6 June 2007
Deputy President Phumzile Mlambo-Ngcuka highlighted some of South Africa’s successes at the 60th World Association of Newspapers Congress in Cape Town this week, saying the country’s first decade of democracy was about reconstruction and development.
“It was also about bringing large numbers of historically excluded people into a net of the serviced population,” she said during a lunch organised by the International Marketing Council of SA (IMC).
Mlambo-Ngcuka said the government was aware of negative international perceptions that persisted despite the advances the country was making in providing a better life for all.
There was a need, she said, for South Africa to project its successes better while continuing to deal with its problems, and it was for this reason that the IMC had been established.
Following the 1994 elections, the government had focused on providing access to basic services such as water, sanitation, energy, housing, healthcare, education and improving rural infrastructure.

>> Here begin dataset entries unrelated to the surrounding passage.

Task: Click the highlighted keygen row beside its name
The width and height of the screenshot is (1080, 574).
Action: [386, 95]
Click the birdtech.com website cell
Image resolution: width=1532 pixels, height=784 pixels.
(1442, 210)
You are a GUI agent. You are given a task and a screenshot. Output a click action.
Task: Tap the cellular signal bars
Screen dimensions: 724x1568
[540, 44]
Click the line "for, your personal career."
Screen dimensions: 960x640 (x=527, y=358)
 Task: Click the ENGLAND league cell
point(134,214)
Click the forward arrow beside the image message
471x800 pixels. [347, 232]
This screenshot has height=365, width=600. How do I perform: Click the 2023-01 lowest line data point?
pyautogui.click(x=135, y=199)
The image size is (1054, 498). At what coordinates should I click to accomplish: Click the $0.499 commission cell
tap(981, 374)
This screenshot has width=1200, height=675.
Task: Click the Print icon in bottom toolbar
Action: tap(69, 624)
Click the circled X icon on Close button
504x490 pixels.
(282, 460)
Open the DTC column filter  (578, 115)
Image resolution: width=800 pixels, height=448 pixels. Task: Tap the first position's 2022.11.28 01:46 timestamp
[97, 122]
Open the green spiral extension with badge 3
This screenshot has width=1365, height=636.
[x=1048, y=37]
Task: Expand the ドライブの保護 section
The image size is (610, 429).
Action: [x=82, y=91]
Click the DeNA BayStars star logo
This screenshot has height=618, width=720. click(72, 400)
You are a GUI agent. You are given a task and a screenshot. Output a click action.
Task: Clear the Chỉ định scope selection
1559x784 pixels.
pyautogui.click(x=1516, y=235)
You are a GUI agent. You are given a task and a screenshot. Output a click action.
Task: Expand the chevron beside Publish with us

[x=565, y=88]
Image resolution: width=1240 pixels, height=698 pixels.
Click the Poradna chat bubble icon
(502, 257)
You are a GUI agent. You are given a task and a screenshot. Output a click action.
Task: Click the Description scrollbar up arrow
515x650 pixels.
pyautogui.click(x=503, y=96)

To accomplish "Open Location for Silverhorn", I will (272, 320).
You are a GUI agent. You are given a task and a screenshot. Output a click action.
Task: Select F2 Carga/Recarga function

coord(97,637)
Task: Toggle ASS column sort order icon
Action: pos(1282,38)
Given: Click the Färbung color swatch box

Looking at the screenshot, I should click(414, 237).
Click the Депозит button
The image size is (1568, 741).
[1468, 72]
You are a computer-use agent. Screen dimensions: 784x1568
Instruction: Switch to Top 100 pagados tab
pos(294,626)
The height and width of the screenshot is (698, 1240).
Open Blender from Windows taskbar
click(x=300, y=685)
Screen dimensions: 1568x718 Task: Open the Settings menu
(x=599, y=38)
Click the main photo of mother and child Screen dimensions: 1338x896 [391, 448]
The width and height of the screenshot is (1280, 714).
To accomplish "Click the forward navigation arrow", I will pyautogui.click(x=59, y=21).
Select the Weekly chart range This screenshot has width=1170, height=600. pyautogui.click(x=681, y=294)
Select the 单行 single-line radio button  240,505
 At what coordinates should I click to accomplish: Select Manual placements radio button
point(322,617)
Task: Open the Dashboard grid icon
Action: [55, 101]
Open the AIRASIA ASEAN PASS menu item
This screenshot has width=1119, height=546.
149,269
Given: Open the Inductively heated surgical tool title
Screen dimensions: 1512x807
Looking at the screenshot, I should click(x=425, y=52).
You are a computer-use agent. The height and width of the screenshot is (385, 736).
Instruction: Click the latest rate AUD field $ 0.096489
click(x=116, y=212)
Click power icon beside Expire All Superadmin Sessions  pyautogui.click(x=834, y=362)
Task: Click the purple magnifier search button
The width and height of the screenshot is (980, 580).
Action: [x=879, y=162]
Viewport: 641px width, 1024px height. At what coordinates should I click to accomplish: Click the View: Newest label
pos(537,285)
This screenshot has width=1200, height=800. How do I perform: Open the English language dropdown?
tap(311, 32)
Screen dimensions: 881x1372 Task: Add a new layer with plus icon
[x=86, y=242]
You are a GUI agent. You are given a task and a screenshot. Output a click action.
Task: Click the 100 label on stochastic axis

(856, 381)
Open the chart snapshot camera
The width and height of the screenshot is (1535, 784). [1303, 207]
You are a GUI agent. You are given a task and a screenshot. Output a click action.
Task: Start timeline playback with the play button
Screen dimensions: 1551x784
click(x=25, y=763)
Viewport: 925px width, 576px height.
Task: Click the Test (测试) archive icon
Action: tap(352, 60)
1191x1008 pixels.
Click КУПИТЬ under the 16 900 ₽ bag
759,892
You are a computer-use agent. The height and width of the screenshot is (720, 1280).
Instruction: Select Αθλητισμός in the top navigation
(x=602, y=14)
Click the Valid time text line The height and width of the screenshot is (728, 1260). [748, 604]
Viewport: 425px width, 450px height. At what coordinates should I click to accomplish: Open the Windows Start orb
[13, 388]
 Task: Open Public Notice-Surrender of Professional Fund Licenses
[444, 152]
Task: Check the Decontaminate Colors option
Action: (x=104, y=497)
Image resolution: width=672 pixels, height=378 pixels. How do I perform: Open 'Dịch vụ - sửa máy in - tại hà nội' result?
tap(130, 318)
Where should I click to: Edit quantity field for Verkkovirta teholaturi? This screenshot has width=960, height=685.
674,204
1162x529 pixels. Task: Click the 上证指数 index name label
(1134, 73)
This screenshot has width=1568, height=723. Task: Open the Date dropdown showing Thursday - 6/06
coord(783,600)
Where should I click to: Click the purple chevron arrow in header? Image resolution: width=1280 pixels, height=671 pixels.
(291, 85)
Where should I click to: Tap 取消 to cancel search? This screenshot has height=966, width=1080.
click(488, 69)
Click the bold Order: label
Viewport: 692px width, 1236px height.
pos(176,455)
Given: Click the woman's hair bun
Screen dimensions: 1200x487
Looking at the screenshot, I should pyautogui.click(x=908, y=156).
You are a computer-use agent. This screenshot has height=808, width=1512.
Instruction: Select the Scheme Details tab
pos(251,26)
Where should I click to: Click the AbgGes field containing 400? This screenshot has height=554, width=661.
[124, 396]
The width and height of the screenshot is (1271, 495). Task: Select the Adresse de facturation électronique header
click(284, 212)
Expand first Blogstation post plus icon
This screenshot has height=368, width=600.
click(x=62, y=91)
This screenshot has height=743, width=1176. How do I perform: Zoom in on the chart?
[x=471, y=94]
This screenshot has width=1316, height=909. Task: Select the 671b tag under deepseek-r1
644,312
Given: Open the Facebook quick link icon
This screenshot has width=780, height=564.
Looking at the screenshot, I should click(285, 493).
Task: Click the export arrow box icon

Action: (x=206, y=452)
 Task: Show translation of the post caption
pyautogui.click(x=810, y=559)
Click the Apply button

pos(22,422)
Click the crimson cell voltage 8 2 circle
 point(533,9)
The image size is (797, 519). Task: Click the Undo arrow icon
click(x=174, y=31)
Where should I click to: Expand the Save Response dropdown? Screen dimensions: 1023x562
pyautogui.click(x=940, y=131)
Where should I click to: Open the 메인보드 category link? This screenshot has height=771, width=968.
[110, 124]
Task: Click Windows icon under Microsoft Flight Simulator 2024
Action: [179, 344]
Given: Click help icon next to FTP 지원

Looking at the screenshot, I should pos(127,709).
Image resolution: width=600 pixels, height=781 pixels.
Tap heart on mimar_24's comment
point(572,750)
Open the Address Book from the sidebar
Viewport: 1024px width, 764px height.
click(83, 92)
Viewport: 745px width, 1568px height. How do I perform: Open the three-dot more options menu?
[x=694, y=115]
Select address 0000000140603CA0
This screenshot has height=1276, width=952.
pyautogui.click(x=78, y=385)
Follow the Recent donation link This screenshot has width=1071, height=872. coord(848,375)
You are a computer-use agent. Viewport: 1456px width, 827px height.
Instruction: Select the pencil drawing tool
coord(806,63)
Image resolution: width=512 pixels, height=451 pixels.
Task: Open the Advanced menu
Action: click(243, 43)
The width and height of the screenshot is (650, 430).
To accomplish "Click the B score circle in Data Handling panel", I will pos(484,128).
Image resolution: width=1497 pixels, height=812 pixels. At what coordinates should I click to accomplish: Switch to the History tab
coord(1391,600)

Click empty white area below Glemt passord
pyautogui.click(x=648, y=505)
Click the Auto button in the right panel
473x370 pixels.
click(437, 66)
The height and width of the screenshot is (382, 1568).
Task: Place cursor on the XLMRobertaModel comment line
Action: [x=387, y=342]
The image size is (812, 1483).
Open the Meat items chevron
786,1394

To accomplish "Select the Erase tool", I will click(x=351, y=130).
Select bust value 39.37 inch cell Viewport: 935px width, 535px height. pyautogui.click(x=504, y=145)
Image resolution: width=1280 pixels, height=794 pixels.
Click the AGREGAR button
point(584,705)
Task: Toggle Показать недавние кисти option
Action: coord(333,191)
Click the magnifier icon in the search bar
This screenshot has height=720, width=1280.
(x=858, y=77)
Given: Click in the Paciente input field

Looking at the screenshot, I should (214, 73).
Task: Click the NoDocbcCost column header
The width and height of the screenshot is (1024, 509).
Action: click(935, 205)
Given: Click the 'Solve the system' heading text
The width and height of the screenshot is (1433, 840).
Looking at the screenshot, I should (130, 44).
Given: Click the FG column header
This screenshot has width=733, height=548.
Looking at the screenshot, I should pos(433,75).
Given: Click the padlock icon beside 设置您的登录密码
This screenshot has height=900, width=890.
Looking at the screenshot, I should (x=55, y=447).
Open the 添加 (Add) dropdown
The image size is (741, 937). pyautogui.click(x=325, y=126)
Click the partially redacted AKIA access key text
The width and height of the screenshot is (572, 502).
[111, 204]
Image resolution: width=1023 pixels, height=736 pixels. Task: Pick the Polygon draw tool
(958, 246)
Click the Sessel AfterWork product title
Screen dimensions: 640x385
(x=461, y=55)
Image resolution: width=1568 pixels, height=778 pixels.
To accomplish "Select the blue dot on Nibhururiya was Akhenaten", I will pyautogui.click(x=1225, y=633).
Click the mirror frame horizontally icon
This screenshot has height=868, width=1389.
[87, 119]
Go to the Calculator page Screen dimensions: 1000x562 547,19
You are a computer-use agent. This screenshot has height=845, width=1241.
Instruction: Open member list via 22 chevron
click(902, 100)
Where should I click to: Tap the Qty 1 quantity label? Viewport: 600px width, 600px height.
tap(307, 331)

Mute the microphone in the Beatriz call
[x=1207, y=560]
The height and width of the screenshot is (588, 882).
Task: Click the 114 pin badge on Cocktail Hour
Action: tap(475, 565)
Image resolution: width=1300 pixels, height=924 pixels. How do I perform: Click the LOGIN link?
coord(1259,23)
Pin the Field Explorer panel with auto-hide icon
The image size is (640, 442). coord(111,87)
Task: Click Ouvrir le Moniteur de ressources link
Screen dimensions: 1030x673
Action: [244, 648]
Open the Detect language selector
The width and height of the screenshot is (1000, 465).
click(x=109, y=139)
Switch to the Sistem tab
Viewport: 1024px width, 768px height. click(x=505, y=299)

“In the second decade of our democracy we are focused on universal access to basic services and improving their quality, which demands infrastructure and human resources,” Mlambo-Ngcuka said.
She also highlighted some of the progress that the country was making through the Accelerated and Shared Growth Initiative for SA (Asgi-SA), which aims to achieve 6% annual economic growth by 2010 and to halve unemployment and poverty by 2014.
Mlambo-Ngcuka said South Africa’s economy had grown at around 5% since 2004 and that over the past five years the country’s gross national income per capita had risen from under US$3 000 (approx R21 000) to over US$5 000 (approx R35 000).
“During the same period we cut taxes several times; reduced the budget deficit to virtually zero; reduced government debt to one of the lowest levels in the world; reduced inflation to 3-6 percent; and reduced poverty through a system of social grants which now reaches 11-million beneficiaries.
“For three years in succession we have created over 500 000 additional jobs in the economy.”
At the same time, to ensure that the economy was truly being shared, it was crucial to reach out to unemployed and poorly skilled people, especially young South Africans, the Deputy President said.
The government would achieve this through providing universal access to infrastructure, quality education and skills as well as social development initiatives.
“South Africans are today working together to confront and overcome some of the greatest challenges that face not only ourselves but millions across the globe,” she said.